Making the most of the dark skies in Blackdown Hills AONB

 In Nature & wildlife

The dark, star-filled skies contrasting with the brightness of the surrounding towns is one of the qualities that make the Blackdown Hills AONB such a special place.

According to a recent study by the Campaign to Protect Rural England (CPRE), the Blackdown Hills is the fifth darkest Area of Outstanding Natural Beauty (AONB) in England. As part of its Night Blight project, CPRE has produced interactive online maps using satellite images of the night sky. These allow us to see the areas of star-filled darkness and the light pollution hot-spots throughout England.

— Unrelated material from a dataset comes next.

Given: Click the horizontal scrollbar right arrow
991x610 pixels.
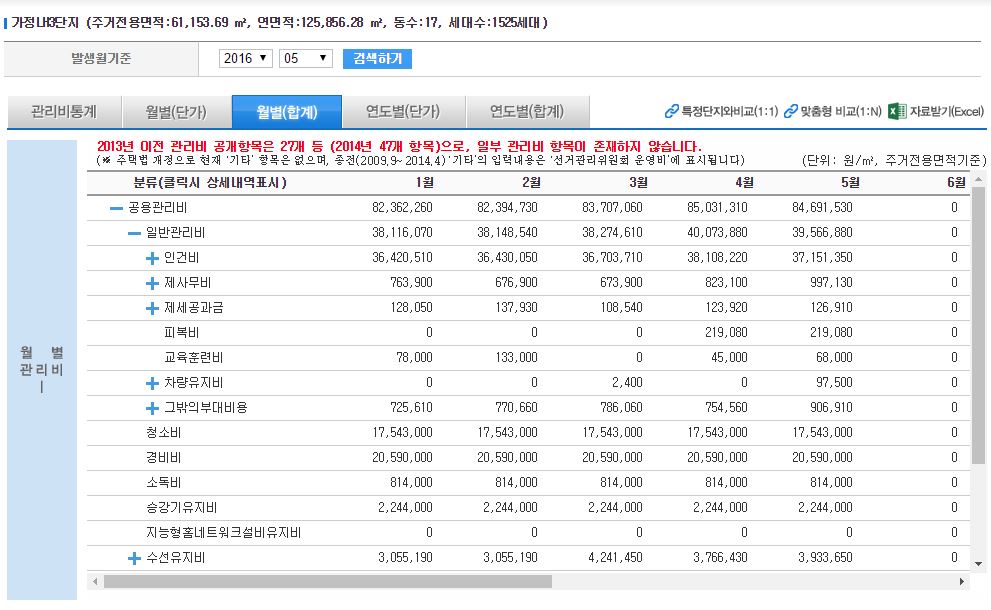Looking at the screenshot, I should [x=963, y=581].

The Blackdown Hills AONB has very low levels of night-time brightness – 99% of its area has a radiance of less than 1 Nano Watt / cm2/ sr.  53.4% of the AONB is in the very darkest category (< 0.25 Nano Watts / cm2/ sr). Overall, the South West is the darkest English region, with the highest proportion of its area (67%) in the two darkest categories.

Why dark skies are important

More information is becoming available about the effect of light pollution on wildlife, interrupting natural rhythms including migration, reproduction and feeding patterns. Light spilling up into the night sky is also a waste of money and energy. It is sad fact that many children will grow up never seeing the Milky Way, our own galaxy.

How we protect the night skies

The AONB Partnership supports measures to conserve and enhance dark skies; for example, encouraging people to consider the impact of artificial light in their plans for development.

To help individuals and organisations minimise light emitting from their homes and premises, the Blackdown Hills AONB has published a series of information sheets.

Embrace the darkness

If you’d like to enjoy the delightfully dark skies the Blackdown Hills AONB has to offer, there are some great free events coming up under the stars this autumn!

A night with the stars 1

Saturday 22 October, 6.30pm – 8.30pm: Culmstock

A family fun evening with Jo Richardson (ESERO-UK Space Ambassador) and Space Detectives. Look at, and learn about, what we can see in the night sky. Space-related interactive activities for all ages. Booking essential.

A night with the stars 2

Saturday 29 October, 6.30pm – 9pm: Membury

A night sky event for adults. Join local astronomer Simon Ould for a guided stargazing walk under the dark skies of the south-eastern Blackdown hills. Booking essential.

Carols under the stars

Friday 2 December, 7.30 – 9pm: Wellington Monument

Experience the magic of the Blackdown Hills at night with Wellington Monument illuminated by torch-light. Members of the Blackdown Community Choir will lead the Christmas singing, with Smeatharpe Women’s Institute providing mince pies and mulled wine for sale. No need to book.